4.  Once chiles are all toasted, set aside to cool completely.
5.  In the same skillet, toast the cumin seeds and oregano for one minute. Remove from heat.
6.  Tear the dried chiles into smaller pieces. Using a clean spice grinder (like a coffee grinder or spice setting in a mini-food processor) add just enough chile pieces to loosely fill the grinder. Grind a few seconds at a time until it turns the chiles into powder.
7.  Repeat this process with all the toasted ingredients until complete. Mix all together and store in an airtight container in a cool place. It will keep for a longer period in the refrigerator.

Adapted from: https://hispanickitchen.com/recipes/homemade-chili-powder-using-dried-chiles/

Cajun Spice Mix

This spice mixture can be used in any recipe that calls for “Creole” or “Cajun” spice. It can also be used as a rub for pork or chicken.

Ingredients:

  • 2 teaspoons salt

  • 2 teaspoons garlic powder

  • 2 1/2 teaspoons paprika

  • 1 teaspoon ground black pepper

  • 1 teaspoon onion powder

  • 1/4-1 teaspoon cayenne pepper (depending on your taste; I use 1/4-1/2 teaspoon for a mildly hot mix)

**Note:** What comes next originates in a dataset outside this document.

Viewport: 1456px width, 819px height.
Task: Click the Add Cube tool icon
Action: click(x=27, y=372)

  • 1 1/4 teaspoons dried oregano

  • 1 1/4 teaspoons dried thyme

  • 1 1/4 teaspoons dried basil

  • 1/4 teaspoon red pepper flakes

Directions:

1. Stir together salt, garlic powder, paprika, black pepper, onion powder, cayenne pepper, oregano, thyme, basil, and red pepper flakes until evenly blended, or mix in a spice grinder. Store in an airtight container.

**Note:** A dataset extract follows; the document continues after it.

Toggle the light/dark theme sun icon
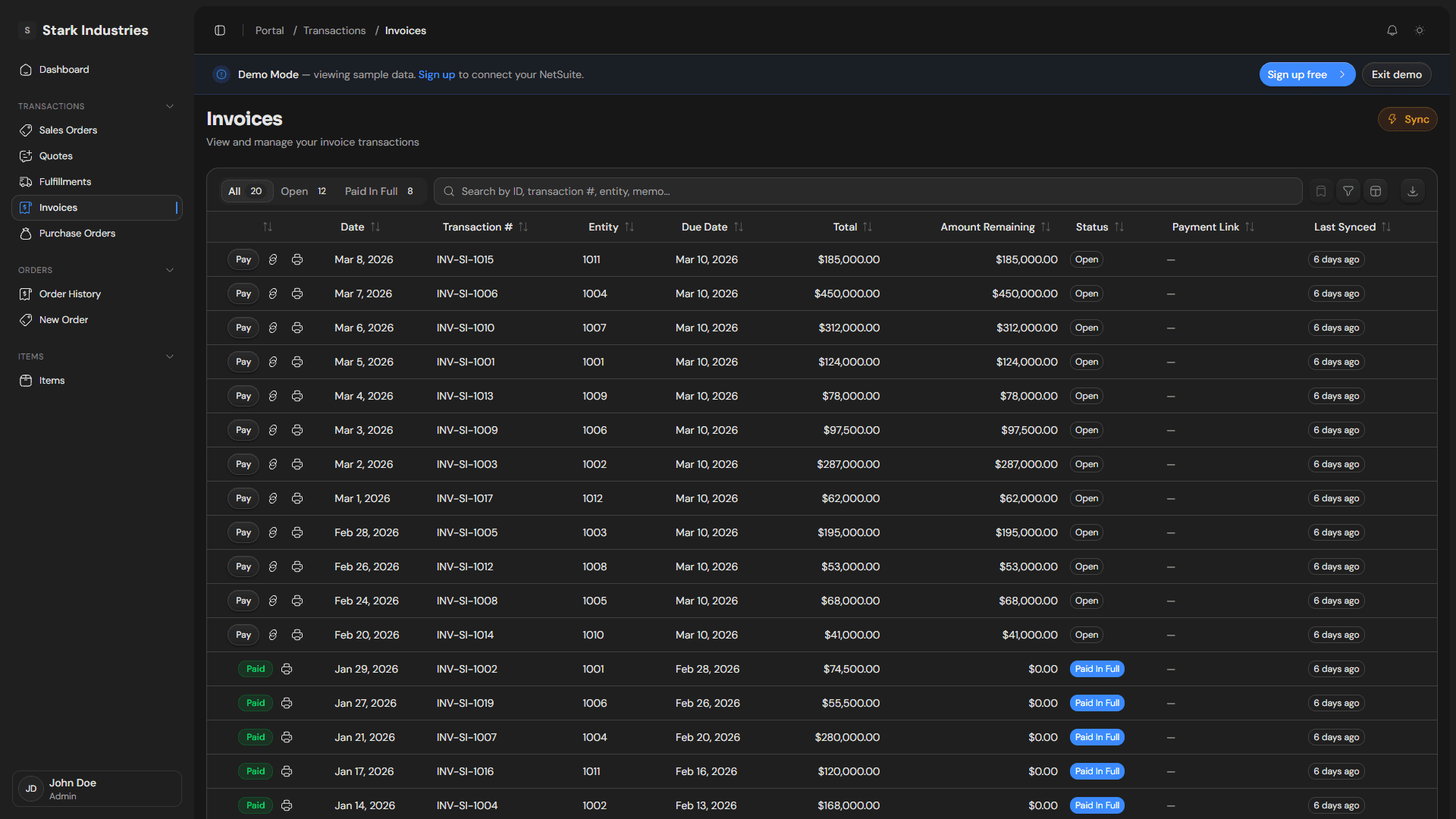 coord(1420,30)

Adapted from: https://www.allrecipes.com/recipe/149221/cajun-spice-mix/

Herbes de Provence

This is a wonderfully flavorful spice mix to add to any poultry dish. Sprinkle 1-2 teaspoons over the meat before cooking, or add to any sauce accompanying poultry.

Ingredients:

  • 2 tablespoons dried savory

  • 2 tablespoons dried rosemary

  • 2 tablespoons dried thyme

  • 2 tablespoons dried oregano

  • 2 tablespoons dried basil

  • 2 tablespoons dried marjoram

  • 2 tablespoons dried fennel seed

Preparation:

  1. Add all the ingredients to a spice grinder or mortar and pestle and grind to a coarse consistency.

  2. Store with your other spices in a tightly sealed container in a cool dry place.

Chicken Marinade

This marinade comes from the Weber Grill Cookbook It is a great marinade for grilled chicken. Remember, to prevent flare-ups when grilling, pat the chicken dry with paper towels before placing on the grill.

Ingredients:

  • 1/3 cup soy sauce

  • ¼ cup olive oil

  • ¼ cup red wine, sherry, or balsamic vinegar

  • 1 teaspoon oregano (see note)

  • ½ teaspoon sweet basil (see note)

  • ½ teaspoon garlic powder or two cloves of garlic crushed/minced

  • ¼ teaspoon pepper

  • 2 teaspoons fresh lemon juice (optional)

*Note: substitute 1 ½ teaspoons Herbes de Provence for oregano and basil, or 1 teaspoon each of ground dried thyme and dried rosemary.


Herbes de Provence- from Emeril Lagasse

  • 2 tablespoons dried savory

  • 2 tablespoons dried rosemary

  • 2 tablespoons dried thyme

  • 2 tablespoons dried oregano

  • 2 tablespoons dried basil

  • 2 tablespoons dried marjoram

  • 2 tablespoons dried fennel seed

*Note: grind the dried herbs with a mortar and pestle or a spice grinder. Spice mix keeps well stored in an air-tight container. Excellent used on Roast Chicken.